On May 11th, the field of intelligent document processing witnessed a major breakthrough with the official launch of the first unified benchmark test for vision-language models called the "IDP Leaderboard". This benchmark comprehensively evaluates the performance of mainstream models in six core tasks: OCR (Optical Character Recognition), key information extraction, visual question answering, table extraction, classification, and long document processing through 16 datasets and 9,229 documents. It provides quantifiable references for industry development.

1.jpg

The test results show that Gemini2.5Flash outperformed all competitors in overall capabilities but unexpectedly underperformed in OCR and classification tasks. Its performance even fell behind the previous generation, Gemini2.0Flash, by 1.84% and 0.05%, respectively. Industry analysts believe this might be due to Google's excessive focus on multimodal reasoning during model iterations while neglecting the optimization of basic text recognition functions.
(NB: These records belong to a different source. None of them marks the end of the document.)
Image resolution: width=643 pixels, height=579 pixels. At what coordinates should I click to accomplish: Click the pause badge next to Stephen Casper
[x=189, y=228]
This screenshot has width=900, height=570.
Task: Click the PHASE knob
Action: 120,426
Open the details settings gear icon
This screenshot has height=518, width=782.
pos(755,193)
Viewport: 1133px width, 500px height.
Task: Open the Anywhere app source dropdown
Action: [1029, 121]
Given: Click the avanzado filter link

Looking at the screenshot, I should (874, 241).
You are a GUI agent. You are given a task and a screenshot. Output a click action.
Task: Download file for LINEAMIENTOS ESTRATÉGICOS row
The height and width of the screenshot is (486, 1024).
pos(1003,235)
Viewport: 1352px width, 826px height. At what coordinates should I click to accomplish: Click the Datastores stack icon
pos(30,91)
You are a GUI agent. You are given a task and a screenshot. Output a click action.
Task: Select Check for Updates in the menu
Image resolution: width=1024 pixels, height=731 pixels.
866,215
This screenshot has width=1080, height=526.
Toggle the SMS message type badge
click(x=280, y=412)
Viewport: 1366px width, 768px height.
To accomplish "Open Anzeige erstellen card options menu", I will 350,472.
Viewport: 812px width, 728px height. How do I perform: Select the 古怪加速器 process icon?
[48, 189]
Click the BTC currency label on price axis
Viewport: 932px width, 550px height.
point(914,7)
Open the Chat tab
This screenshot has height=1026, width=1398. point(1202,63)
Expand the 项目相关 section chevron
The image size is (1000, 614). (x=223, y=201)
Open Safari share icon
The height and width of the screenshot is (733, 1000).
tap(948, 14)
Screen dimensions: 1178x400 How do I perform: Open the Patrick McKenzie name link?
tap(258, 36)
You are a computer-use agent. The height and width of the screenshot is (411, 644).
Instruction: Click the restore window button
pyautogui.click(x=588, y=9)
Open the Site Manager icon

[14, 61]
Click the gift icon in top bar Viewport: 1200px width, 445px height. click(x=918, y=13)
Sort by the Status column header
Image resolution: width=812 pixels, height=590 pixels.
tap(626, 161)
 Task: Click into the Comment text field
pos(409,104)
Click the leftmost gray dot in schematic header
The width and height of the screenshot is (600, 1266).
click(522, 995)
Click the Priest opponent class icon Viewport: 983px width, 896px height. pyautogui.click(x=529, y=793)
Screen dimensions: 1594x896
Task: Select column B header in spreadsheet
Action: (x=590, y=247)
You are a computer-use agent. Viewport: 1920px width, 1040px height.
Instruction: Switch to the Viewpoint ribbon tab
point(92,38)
Meanwhile, OpenAI’s GPT-4o-mini performed impressively in chart and drawing comprehension, especially excelling in visual question-answering tasks such as ChartQA. However, the high cost per request Token remains a significant limiting factor in practical applications. The heated discussions within the developer community revolve around how to balance performance and cost effectively.

2.jpg

It is worth noting that long document processing and table extraction remain the "Achilles' heel" of current vision-language models. Even the best-performing models achieved only 69.08% in the LongDocBench task and 66.64% at most in table extraction (based on the GriTS metric). These results highlight the limitations of AI in handling complex layouts and long contexts.

The IDP Leaderboard employs highly challenging diversified datasets, covering handwritten text, printed text, accented text, structured and unstructured tables, as well as complex documents up to 21 pages. The evaluation metrics are flexibly selected based on task characteristics, such as edit distance accuracy for OCR, KIE, VQA, and long document processing, exact match accuracy for classification, and GriTS metrics for table extraction, ensuring comprehensive and fair evaluations.

This benchmark test plans to regularly update datasets and introduce more models (such as the Claude series) to maintain its dynamicity and authority. Developers can access relevant datasets and evaluation codes via GitHub (https://github.com/nanonets/idp-leaderboard) and participate in community discussions.

The release of the intelligent document processing benchmark marks the entry of multimodal AI into a new stage of quantifiable evaluation in the document processing field. Although Gemini2.5Flash demonstrated strong capabilities, the tests also revealed challenges faced by current technologies. With continuous expansion of datasets and deepened model optimizations, intelligent document processing technology is expected to unleash greater value in areas such as enterprise automation, archival digitization, and intelligent search, providing stronger technical support for digital transformation.